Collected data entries
#####
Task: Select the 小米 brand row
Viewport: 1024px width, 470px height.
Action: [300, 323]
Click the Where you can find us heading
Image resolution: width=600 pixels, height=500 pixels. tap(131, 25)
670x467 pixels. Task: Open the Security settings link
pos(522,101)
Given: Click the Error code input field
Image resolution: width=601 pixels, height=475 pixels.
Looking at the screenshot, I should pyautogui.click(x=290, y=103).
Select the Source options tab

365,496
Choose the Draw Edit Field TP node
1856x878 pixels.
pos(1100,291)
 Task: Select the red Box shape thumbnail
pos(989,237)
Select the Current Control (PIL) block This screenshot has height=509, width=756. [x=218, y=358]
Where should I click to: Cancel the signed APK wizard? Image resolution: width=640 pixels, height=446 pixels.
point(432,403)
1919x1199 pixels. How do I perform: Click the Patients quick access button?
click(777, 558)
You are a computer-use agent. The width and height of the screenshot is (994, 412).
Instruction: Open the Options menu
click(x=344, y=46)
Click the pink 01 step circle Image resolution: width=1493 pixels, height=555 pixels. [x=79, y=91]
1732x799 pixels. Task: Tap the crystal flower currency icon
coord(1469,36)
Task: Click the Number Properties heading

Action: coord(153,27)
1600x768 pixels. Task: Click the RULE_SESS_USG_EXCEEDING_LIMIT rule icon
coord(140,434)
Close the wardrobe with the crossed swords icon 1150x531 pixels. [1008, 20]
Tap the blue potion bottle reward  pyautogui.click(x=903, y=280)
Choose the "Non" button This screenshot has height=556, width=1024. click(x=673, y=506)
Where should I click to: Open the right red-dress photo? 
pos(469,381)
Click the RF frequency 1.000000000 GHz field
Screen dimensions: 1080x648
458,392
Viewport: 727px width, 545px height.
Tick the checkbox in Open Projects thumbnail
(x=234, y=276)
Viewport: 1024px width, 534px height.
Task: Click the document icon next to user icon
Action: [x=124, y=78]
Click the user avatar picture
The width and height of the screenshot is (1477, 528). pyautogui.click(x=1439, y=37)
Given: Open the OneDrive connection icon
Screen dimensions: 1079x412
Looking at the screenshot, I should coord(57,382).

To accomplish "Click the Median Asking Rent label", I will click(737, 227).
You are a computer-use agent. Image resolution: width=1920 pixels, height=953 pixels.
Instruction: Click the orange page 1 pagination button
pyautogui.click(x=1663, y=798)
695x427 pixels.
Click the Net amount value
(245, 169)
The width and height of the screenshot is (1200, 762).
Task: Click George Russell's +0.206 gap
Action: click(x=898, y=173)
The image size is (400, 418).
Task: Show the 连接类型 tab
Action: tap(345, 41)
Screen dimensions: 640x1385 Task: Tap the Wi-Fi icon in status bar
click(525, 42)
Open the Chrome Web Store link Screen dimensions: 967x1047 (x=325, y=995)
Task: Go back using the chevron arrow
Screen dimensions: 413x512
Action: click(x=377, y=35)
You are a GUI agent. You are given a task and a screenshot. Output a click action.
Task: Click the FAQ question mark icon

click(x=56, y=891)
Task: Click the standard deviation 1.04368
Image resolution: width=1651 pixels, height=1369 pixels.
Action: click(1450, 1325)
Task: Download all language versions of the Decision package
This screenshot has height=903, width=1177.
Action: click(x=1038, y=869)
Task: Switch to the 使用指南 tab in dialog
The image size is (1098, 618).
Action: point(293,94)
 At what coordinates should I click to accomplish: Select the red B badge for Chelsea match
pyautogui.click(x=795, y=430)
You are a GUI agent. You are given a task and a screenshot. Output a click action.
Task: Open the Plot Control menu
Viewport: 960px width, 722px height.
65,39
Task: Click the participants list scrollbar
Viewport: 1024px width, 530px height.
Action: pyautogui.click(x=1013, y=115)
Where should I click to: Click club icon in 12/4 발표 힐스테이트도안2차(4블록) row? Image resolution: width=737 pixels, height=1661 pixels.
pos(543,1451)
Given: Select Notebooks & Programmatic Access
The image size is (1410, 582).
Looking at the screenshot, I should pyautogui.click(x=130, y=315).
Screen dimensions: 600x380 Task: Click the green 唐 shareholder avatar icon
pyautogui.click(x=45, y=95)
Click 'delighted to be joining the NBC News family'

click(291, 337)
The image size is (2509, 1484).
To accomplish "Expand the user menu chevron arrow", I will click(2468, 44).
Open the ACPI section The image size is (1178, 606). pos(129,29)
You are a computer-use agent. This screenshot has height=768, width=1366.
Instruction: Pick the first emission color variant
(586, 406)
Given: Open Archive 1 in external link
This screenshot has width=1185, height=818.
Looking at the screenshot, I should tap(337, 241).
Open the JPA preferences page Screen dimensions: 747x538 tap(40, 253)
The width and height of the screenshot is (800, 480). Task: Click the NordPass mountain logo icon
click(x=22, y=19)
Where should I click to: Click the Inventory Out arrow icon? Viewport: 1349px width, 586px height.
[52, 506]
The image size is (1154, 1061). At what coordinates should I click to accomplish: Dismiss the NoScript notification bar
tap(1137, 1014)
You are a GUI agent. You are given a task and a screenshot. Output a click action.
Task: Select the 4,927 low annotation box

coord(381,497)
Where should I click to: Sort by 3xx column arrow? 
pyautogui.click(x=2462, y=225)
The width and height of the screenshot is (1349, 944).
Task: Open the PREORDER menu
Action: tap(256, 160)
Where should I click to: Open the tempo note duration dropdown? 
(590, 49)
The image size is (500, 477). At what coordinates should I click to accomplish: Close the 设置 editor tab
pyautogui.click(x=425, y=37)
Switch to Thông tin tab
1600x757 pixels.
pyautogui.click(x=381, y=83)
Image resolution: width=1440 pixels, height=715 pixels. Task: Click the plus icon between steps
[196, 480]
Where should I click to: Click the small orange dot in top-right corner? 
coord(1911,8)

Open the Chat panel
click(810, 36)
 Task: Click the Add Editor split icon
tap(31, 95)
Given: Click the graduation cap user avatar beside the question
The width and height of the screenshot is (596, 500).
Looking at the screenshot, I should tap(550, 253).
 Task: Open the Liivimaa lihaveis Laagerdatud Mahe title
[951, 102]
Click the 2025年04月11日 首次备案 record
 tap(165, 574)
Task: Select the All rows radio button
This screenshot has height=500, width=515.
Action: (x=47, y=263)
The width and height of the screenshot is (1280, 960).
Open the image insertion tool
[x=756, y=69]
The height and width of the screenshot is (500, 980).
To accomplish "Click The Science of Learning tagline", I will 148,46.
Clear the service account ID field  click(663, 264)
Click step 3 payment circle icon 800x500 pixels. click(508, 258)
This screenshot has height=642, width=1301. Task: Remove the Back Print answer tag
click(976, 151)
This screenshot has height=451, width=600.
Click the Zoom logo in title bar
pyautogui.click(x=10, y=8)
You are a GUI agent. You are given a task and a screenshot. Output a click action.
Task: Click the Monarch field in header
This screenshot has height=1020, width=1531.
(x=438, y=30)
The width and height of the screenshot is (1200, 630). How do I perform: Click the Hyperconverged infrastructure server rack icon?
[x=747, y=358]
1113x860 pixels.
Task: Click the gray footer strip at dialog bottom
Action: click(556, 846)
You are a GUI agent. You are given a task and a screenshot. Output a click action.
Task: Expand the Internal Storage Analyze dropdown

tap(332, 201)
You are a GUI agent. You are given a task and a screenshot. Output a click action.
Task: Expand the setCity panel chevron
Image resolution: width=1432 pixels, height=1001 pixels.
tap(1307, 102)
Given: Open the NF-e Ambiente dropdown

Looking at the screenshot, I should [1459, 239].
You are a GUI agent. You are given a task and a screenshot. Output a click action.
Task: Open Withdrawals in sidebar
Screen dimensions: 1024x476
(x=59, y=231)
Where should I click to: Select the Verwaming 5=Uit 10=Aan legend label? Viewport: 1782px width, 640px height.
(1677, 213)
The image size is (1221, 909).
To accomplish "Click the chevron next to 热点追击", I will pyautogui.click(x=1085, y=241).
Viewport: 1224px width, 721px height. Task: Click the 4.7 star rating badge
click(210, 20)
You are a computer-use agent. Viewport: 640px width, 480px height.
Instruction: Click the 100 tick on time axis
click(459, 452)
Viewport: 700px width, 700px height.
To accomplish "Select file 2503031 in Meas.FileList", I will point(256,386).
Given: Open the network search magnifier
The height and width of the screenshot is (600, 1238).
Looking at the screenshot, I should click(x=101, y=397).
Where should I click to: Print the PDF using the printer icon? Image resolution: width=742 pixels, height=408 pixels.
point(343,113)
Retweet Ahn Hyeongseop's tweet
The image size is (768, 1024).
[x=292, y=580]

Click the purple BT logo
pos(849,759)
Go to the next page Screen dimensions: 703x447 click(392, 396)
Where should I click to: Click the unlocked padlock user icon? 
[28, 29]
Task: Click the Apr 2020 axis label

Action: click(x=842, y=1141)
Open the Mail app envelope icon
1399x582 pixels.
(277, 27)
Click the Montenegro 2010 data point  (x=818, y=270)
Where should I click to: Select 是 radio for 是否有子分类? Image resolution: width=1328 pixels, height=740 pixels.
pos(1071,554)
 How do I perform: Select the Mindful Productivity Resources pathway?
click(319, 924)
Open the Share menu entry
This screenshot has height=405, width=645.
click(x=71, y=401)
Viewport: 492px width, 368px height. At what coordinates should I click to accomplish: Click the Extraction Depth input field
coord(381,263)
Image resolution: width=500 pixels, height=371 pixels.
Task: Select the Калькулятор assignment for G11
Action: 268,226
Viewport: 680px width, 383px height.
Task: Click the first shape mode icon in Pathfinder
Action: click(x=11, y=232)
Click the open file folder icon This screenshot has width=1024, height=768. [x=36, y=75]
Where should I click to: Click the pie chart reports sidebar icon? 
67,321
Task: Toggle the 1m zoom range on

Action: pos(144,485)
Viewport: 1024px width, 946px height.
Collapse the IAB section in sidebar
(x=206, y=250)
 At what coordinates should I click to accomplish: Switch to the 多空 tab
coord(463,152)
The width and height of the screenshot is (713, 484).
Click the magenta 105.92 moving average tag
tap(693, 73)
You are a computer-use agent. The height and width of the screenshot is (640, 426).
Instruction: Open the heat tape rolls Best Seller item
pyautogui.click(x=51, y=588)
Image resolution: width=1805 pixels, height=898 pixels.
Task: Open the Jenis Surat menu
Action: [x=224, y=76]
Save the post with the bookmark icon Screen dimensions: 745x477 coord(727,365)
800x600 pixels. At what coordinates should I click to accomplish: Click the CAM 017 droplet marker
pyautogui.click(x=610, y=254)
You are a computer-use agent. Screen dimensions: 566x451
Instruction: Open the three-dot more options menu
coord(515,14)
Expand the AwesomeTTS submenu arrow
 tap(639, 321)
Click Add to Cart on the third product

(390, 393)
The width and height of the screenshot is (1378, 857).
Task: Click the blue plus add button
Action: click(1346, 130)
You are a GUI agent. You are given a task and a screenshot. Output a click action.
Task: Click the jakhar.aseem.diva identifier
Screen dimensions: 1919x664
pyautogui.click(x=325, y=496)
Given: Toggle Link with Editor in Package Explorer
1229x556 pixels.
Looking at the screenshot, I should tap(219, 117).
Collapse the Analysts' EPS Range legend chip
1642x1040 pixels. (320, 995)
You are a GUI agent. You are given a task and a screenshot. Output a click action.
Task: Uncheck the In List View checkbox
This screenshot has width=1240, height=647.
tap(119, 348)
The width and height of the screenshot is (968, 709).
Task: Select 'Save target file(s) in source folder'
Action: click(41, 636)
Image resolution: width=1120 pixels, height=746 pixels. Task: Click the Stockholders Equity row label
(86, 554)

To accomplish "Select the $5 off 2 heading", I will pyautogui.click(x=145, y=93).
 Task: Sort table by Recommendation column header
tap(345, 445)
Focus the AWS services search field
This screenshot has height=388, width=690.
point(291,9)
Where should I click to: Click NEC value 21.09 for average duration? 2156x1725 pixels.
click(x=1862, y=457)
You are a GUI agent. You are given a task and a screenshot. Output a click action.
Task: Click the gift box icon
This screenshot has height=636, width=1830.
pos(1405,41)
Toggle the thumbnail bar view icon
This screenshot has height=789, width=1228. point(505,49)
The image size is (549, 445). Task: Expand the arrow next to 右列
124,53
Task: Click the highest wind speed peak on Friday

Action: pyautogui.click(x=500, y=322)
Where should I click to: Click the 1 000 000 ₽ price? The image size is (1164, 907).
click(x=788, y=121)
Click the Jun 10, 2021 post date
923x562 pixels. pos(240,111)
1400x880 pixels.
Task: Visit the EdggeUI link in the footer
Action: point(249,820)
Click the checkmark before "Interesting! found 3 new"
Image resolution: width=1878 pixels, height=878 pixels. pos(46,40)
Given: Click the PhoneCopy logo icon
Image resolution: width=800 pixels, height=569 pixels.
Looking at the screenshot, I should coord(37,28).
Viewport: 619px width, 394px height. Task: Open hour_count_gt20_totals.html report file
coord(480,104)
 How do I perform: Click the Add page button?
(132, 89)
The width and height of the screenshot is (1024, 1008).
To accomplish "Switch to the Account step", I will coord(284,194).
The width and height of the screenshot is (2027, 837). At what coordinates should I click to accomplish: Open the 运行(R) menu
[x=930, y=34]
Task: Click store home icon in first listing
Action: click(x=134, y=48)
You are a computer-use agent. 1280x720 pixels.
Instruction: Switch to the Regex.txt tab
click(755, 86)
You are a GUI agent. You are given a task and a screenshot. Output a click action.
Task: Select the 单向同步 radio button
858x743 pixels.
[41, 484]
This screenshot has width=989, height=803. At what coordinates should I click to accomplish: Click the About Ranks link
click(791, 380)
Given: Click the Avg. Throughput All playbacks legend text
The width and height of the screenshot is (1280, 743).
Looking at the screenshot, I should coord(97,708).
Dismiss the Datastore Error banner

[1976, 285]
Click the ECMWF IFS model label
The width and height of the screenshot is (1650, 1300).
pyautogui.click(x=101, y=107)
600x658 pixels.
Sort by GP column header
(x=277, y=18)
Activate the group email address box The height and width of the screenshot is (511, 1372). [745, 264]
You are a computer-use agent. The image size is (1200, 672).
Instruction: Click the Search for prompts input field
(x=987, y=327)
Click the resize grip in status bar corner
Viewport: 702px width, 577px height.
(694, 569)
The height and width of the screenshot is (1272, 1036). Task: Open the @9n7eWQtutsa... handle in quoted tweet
#####
_What is expected_
Once you find the line with "Where should I click to: Select the" in the entries above, output it and each line after it up to and including the line with "You are a computer-use agent. Viewport: 640px", and nothing else.

_Exercise answer_
Where should I click to: Select the Verwaming 5=Uit 10=Aan legend label? Viewport: 1782px width, 640px height.
(1677, 213)
The image size is (1221, 909).
To accomplish "Click the chevron next to 热点追击", I will pyautogui.click(x=1085, y=241).
Viewport: 1224px width, 721px height. Task: Click the 4.7 star rating badge
click(210, 20)
You are a computer-use agent. Viewport: 640px width, 480px height.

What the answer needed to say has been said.